Problem :: Of the entries below, return only those lines from the line with "For every named" to the line with "Truck Accident (496, 656)", exactly, both included.

Provided information: Begin

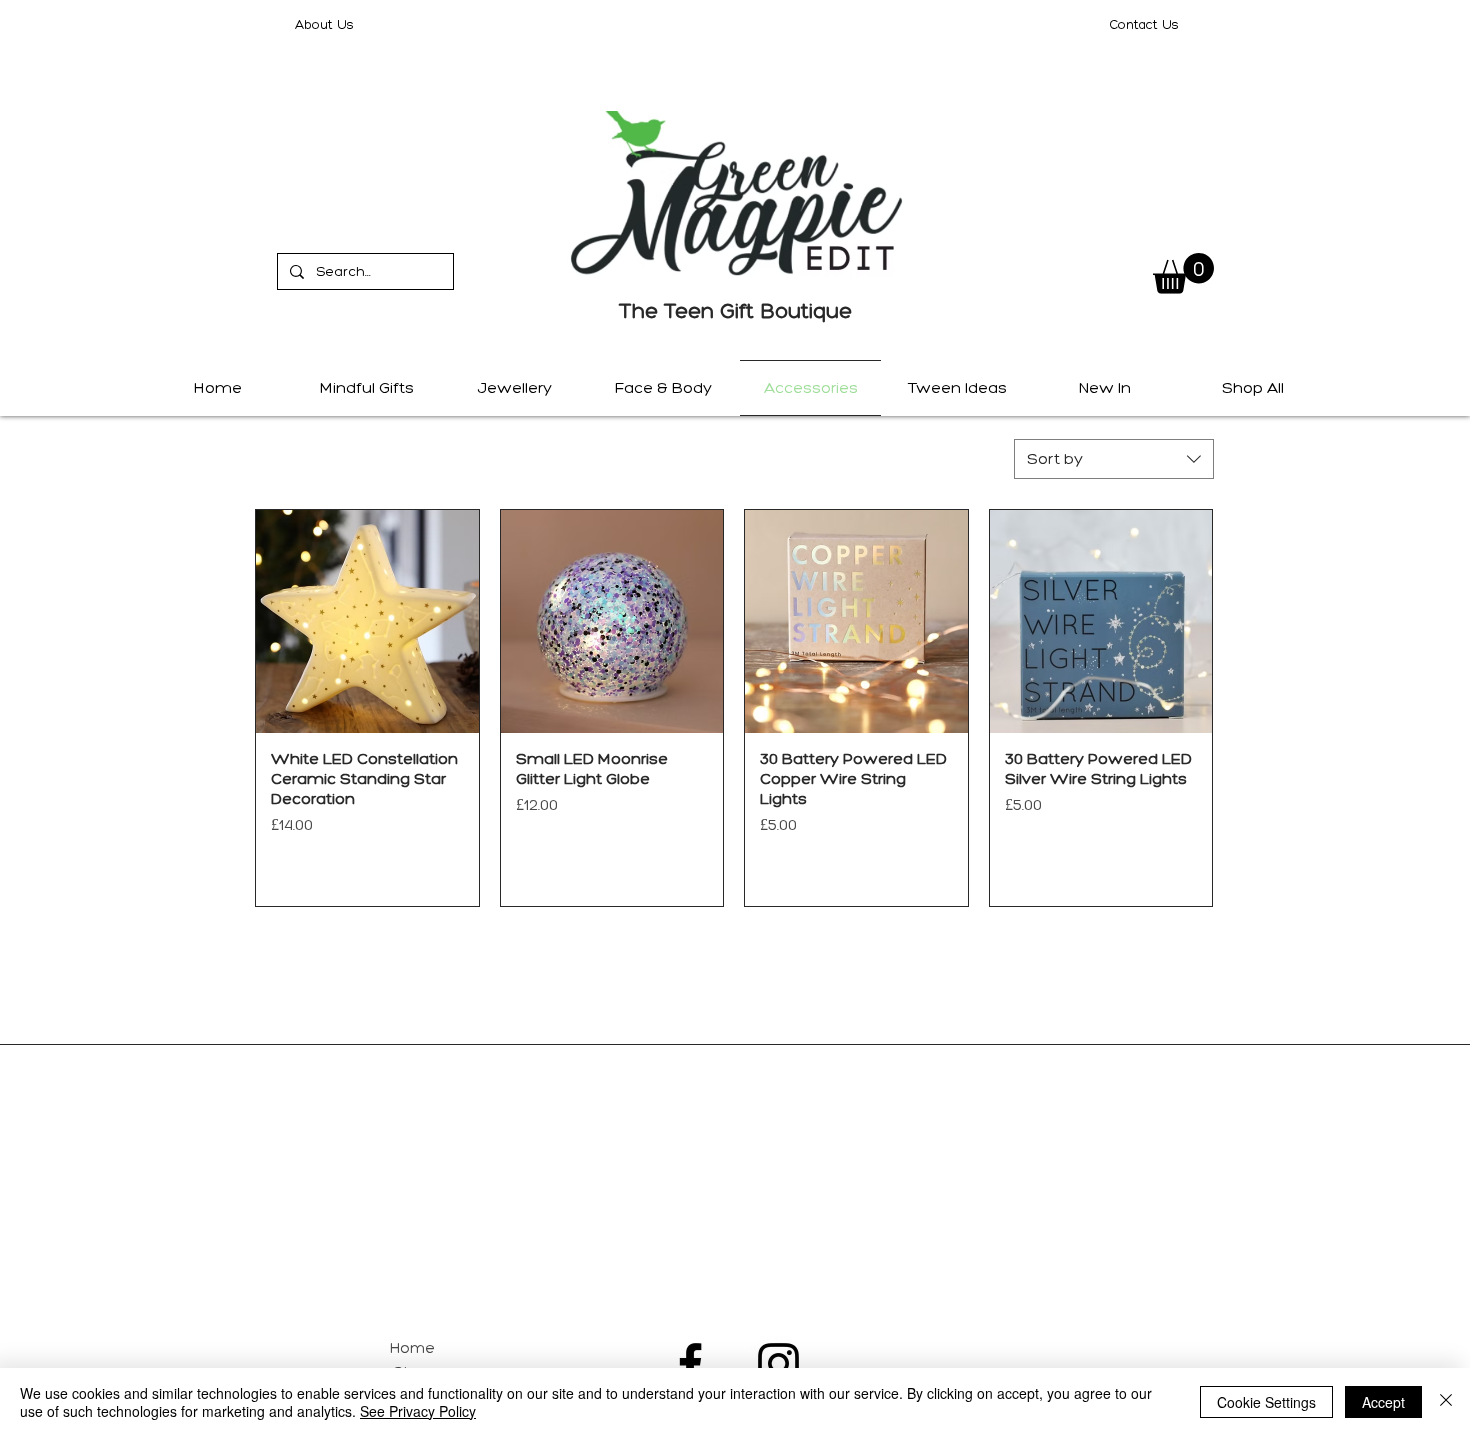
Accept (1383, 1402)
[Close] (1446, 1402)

Provided information: End
Provided information: Begin

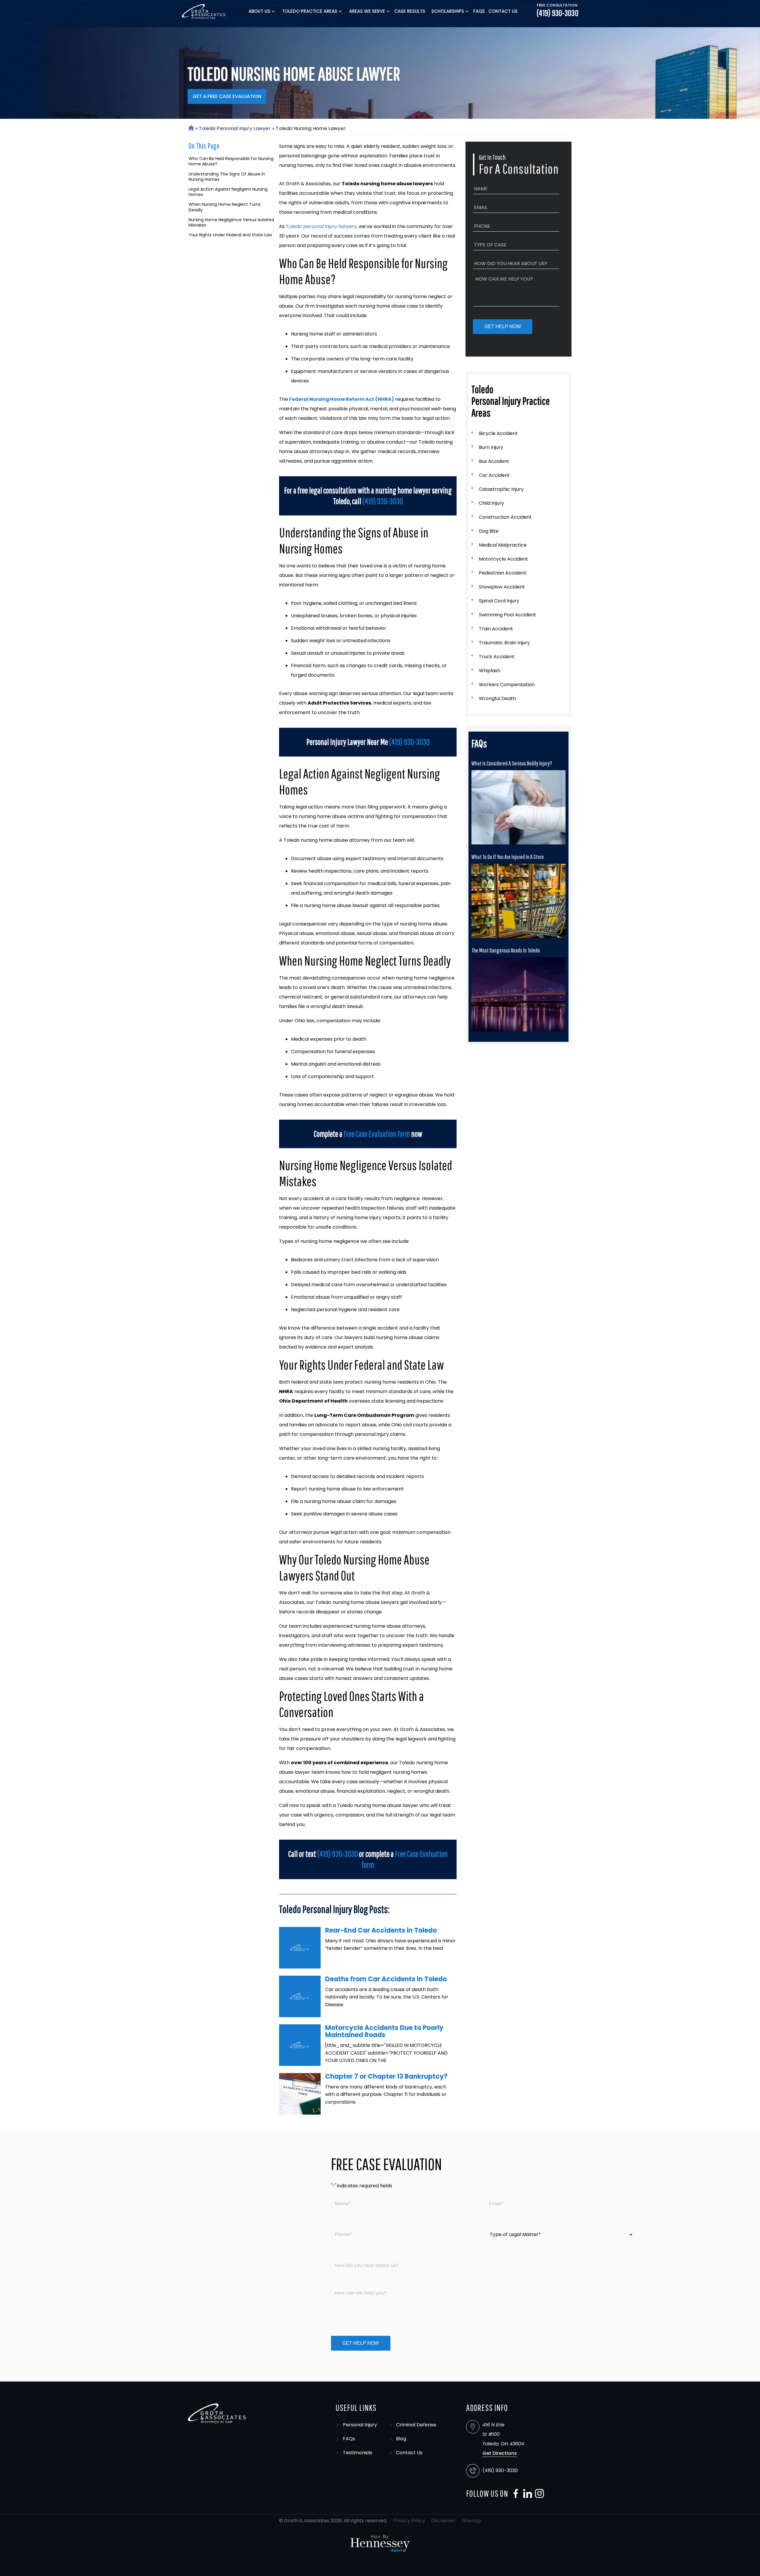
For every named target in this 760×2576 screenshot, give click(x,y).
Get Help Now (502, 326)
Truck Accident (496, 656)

Provided information: End

Answer box ::
For every named target in this 760×2576 screenshot, give click(x,y).
Get Help Now (502, 326)
Truck Accident (496, 656)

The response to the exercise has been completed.